### WORK TO COMPLETE
Reproduce the records below word for word, from the very first line up to and including the line that contains "[x=478, y=85]", and nothing past it.

### TASK DATA
================

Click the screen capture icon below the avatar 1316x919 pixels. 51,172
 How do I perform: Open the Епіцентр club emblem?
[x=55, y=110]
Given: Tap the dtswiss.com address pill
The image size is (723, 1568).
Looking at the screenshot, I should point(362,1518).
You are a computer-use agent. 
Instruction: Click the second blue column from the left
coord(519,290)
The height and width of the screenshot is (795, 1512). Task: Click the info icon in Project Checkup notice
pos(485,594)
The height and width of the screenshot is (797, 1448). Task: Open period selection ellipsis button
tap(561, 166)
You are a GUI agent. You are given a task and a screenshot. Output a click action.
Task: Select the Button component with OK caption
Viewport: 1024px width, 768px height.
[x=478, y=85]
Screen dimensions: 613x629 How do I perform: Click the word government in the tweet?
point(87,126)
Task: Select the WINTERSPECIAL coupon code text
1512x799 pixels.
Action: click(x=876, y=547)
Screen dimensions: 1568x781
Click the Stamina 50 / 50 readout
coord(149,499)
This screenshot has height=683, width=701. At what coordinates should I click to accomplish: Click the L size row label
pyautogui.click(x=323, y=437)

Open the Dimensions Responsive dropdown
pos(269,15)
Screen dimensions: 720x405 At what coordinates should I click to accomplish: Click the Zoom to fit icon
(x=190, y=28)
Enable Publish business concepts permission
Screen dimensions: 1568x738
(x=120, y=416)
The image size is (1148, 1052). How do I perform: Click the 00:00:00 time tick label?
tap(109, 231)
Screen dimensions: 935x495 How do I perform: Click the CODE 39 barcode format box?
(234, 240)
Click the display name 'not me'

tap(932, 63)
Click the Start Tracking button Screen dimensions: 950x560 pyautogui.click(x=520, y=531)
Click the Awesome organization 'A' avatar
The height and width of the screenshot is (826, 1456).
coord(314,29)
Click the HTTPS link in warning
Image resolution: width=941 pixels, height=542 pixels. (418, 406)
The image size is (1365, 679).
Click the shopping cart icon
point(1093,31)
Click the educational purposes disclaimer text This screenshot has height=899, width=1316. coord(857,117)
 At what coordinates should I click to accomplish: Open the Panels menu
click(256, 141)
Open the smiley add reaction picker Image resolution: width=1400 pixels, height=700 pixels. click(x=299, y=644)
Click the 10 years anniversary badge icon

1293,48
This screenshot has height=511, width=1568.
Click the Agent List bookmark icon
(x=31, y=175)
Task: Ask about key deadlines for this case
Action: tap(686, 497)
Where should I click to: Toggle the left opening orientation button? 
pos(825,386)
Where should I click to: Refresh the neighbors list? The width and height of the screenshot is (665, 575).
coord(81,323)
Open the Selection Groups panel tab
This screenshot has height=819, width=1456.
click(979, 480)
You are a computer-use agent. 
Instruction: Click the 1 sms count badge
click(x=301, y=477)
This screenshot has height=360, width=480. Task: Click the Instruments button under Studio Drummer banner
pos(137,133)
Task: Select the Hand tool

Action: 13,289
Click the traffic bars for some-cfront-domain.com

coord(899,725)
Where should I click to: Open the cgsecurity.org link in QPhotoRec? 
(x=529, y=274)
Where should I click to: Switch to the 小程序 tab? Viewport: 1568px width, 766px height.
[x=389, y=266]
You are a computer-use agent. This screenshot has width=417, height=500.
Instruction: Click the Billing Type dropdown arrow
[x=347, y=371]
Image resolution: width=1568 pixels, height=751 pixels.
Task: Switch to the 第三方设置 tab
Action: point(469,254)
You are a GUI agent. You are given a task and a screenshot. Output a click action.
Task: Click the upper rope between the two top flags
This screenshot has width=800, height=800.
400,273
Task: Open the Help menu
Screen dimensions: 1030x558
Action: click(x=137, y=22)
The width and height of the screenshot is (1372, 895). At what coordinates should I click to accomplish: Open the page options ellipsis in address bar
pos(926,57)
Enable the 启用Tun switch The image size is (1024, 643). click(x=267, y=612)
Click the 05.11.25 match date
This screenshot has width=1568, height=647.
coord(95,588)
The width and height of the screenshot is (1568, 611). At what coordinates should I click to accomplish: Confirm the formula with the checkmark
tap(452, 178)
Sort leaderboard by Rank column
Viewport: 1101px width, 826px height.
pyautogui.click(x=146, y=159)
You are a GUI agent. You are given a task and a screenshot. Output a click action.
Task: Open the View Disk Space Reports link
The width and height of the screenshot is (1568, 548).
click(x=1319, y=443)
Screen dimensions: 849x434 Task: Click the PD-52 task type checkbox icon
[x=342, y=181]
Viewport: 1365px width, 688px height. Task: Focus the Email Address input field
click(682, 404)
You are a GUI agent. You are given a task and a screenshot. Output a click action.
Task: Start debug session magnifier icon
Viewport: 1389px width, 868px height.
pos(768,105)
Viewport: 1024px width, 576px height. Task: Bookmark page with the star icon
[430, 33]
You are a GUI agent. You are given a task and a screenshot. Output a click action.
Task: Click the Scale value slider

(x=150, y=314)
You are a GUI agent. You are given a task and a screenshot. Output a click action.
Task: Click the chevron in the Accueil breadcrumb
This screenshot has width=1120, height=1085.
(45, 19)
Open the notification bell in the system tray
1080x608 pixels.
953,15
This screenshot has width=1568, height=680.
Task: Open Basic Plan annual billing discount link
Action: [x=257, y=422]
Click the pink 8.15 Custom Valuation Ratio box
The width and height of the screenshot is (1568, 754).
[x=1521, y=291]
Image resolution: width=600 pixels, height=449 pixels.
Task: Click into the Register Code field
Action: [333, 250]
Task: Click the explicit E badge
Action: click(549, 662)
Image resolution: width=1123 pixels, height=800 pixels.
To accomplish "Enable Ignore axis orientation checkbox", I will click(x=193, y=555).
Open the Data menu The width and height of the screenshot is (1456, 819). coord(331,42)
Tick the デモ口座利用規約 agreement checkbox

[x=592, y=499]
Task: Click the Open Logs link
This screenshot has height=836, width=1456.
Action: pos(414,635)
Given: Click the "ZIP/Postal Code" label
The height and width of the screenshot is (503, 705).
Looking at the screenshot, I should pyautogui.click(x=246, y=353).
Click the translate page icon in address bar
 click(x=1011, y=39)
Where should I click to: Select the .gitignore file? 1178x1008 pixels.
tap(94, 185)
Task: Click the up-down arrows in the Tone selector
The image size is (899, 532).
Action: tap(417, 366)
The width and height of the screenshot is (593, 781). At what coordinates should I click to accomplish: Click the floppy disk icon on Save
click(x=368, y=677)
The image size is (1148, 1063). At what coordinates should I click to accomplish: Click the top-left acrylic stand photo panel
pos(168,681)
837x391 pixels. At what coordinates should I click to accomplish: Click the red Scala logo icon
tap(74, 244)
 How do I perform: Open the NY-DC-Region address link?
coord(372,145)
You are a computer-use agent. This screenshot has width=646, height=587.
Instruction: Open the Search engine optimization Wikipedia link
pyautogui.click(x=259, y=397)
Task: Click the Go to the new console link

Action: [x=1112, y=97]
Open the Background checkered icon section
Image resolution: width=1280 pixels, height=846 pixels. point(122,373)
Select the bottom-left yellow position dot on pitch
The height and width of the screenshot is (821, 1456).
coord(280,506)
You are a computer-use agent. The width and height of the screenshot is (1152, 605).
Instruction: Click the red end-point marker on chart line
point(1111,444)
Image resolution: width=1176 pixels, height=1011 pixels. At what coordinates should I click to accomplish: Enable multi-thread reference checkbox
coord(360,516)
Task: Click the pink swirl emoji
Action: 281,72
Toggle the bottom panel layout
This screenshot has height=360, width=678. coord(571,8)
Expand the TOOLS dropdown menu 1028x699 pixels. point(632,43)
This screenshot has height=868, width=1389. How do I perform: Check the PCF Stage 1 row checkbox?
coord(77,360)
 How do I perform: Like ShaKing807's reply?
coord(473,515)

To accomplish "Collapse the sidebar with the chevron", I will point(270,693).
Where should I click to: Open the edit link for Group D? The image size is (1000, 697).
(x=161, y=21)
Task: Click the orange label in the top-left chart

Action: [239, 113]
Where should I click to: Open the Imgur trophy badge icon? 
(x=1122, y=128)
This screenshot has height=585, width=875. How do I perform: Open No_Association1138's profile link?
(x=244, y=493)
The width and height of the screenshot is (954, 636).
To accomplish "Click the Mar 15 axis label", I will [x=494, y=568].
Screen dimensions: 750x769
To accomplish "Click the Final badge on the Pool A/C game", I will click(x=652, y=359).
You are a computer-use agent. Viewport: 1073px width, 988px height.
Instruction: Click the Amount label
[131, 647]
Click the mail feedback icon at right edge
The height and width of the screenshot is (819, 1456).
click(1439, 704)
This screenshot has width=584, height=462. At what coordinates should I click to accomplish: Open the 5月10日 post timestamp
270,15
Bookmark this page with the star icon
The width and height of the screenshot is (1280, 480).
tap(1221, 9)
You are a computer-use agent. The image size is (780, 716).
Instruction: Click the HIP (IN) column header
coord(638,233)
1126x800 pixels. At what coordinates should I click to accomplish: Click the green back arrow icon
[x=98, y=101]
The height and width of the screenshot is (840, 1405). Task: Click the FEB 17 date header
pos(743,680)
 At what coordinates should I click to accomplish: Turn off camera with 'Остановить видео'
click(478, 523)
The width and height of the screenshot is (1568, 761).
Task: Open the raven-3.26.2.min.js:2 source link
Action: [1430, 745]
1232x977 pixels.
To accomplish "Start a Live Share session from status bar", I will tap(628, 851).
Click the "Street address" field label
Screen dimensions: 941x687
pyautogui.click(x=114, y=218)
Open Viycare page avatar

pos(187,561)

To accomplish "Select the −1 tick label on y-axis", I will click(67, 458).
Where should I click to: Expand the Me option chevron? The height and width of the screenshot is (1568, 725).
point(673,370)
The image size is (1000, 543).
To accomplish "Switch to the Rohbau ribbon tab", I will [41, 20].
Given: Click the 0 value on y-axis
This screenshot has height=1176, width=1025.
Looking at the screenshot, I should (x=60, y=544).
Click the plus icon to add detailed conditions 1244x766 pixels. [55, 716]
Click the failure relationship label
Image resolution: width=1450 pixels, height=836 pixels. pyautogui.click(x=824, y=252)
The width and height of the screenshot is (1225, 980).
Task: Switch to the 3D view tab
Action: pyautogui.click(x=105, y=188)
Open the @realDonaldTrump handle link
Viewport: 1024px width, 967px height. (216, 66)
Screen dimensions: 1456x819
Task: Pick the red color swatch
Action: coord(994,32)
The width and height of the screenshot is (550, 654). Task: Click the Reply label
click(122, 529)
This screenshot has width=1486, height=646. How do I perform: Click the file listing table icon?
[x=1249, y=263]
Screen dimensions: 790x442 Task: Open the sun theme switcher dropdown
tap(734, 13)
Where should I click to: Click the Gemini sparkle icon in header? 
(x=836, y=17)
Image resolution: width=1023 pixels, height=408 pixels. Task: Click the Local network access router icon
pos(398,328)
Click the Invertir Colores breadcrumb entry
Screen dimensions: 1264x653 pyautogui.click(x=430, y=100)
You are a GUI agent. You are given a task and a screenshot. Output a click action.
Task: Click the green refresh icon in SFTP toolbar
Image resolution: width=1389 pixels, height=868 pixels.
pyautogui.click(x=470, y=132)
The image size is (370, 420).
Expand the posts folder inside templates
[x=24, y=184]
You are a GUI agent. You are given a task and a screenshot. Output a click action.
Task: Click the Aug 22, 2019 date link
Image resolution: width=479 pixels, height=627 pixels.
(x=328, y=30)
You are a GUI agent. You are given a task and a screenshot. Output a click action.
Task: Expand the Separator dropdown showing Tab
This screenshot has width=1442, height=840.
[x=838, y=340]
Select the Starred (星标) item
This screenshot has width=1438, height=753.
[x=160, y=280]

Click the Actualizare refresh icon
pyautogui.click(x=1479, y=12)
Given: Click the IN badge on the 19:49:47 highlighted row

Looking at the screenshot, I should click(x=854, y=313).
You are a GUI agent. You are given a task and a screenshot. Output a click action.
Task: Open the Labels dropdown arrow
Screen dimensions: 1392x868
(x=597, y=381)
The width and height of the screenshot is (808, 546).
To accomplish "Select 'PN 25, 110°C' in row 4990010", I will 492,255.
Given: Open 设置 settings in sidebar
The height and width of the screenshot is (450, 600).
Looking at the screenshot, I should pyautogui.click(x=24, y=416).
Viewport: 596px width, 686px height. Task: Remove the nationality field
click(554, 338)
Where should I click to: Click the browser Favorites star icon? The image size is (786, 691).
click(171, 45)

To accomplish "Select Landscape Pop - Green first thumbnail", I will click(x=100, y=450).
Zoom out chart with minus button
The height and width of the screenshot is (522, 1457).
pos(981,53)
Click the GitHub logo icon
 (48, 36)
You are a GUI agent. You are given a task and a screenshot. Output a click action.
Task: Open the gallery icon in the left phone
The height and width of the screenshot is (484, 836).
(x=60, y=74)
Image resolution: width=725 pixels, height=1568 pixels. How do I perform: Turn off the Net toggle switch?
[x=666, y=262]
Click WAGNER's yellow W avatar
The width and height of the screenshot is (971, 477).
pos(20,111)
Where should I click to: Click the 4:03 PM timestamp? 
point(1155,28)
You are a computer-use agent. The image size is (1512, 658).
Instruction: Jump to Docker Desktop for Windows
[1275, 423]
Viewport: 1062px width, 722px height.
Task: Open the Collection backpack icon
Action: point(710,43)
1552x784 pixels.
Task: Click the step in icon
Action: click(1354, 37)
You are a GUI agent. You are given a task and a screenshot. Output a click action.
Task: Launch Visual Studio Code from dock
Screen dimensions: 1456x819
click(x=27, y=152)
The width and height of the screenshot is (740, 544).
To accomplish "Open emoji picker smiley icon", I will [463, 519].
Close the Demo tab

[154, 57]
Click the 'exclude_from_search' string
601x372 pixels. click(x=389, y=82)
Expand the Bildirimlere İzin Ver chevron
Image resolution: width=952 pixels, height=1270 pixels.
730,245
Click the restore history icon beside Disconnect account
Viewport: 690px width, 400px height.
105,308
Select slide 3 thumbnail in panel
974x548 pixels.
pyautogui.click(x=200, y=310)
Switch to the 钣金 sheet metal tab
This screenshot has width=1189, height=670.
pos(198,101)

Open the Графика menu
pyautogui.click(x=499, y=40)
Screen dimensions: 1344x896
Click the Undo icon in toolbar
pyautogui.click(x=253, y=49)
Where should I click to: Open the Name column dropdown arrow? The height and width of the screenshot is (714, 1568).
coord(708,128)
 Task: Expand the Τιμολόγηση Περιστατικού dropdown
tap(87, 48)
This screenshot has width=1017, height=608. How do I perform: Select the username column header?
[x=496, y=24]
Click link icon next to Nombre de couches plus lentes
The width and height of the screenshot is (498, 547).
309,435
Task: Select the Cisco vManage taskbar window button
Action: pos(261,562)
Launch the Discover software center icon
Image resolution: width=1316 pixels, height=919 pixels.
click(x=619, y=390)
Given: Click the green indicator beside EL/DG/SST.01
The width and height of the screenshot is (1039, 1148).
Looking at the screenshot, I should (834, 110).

================

### WORKED ANSWER
Click the screen capture icon below the avatar 1316x919 pixels. 51,172
 How do I perform: Open the Епіцентр club emblem?
[x=55, y=110]
Given: Tap the dtswiss.com address pill
The image size is (723, 1568).
Looking at the screenshot, I should point(362,1518).
You are a computer-use agent. 
Instruction: Click the second blue column from the left
coord(519,290)
The height and width of the screenshot is (795, 1512). Task: Click the info icon in Project Checkup notice
pos(485,594)
The height and width of the screenshot is (797, 1448). Task: Open period selection ellipsis button
tap(561, 166)
You are a GUI agent. You are given a task and a screenshot. Output a click action.
Task: Select the Button component with OK caption
Viewport: 1024px width, 768px height.
[x=478, y=85]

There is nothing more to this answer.